Work instruction :: Reproduce all records below exactly.

Records from a data collection ::
======
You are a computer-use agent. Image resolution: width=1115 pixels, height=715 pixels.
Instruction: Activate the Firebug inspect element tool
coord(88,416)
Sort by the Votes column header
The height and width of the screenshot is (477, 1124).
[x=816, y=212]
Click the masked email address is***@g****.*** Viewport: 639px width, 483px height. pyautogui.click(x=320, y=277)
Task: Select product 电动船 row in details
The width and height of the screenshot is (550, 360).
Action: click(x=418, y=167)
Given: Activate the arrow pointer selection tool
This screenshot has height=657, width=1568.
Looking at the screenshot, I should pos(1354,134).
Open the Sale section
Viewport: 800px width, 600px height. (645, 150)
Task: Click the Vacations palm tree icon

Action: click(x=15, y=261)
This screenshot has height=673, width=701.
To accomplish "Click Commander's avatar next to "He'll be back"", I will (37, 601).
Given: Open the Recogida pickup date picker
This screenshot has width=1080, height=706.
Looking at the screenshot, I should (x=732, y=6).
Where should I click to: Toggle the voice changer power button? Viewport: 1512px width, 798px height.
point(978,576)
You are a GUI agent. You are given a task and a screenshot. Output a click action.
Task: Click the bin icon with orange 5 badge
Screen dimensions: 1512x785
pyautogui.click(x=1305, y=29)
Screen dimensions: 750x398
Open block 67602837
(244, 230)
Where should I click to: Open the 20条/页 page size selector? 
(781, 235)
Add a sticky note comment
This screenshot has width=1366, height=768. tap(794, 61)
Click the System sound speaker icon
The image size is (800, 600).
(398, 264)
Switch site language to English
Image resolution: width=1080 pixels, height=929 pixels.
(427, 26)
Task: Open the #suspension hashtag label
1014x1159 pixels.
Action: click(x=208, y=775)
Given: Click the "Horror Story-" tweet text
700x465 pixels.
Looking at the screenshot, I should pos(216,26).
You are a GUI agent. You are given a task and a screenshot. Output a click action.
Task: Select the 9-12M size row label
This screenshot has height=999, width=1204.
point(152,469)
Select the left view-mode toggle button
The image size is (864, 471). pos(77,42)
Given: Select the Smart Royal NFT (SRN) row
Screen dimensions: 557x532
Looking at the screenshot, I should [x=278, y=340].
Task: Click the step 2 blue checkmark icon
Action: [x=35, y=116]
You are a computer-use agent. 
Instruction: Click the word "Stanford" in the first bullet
======
Result of this task ::
You are a computer-use agent. Image resolution: width=1115 pixels, height=715 pixels.
Instruction: Activate the Firebug inspect element tool
coord(88,416)
Sort by the Votes column header
The height and width of the screenshot is (477, 1124).
[x=816, y=212]
Click the masked email address is***@g****.*** Viewport: 639px width, 483px height. pyautogui.click(x=320, y=277)
Task: Select product 电动船 row in details
The width and height of the screenshot is (550, 360).
Action: click(x=418, y=167)
Given: Activate the arrow pointer selection tool
This screenshot has height=657, width=1568.
Looking at the screenshot, I should pos(1354,134).
Open the Sale section
Viewport: 800px width, 600px height. (645, 150)
Task: Click the Vacations palm tree icon

Action: click(x=15, y=261)
This screenshot has height=673, width=701.
To accomplish "Click Commander's avatar next to "He'll be back"", I will (37, 601).
Given: Open the Recogida pickup date picker
This screenshot has width=1080, height=706.
Looking at the screenshot, I should (x=732, y=6).
Where should I click to: Toggle the voice changer power button? Viewport: 1512px width, 798px height.
point(978,576)
You are a GUI agent. You are given a task and a screenshot. Output a click action.
Task: Click the bin icon with orange 5 badge
Screen dimensions: 1512x785
pyautogui.click(x=1305, y=29)
Screen dimensions: 750x398
Open block 67602837
(244, 230)
Where should I click to: Open the 20条/页 page size selector? 
(781, 235)
Add a sticky note comment
This screenshot has width=1366, height=768. tap(794, 61)
Click the System sound speaker icon
The image size is (800, 600).
(398, 264)
Switch site language to English
Image resolution: width=1080 pixels, height=929 pixels.
(427, 26)
Task: Open the #suspension hashtag label
1014x1159 pixels.
Action: click(x=208, y=775)
Given: Click the "Horror Story-" tweet text
700x465 pixels.
Looking at the screenshot, I should pos(216,26).
You are a GUI agent. You are given a task and a screenshot. Output a click action.
Task: Select the 9-12M size row label
This screenshot has height=999, width=1204.
point(152,469)
Select the left view-mode toggle button
The image size is (864, 471). pos(77,42)
Given: Select the Smart Royal NFT (SRN) row
Screen dimensions: 557x532
Looking at the screenshot, I should [x=278, y=340].
Task: Click the step 2 blue checkmark icon
Action: [x=35, y=116]
You are a computer-use agent. 
Instruction: Click the word "Stanford" in the first bullet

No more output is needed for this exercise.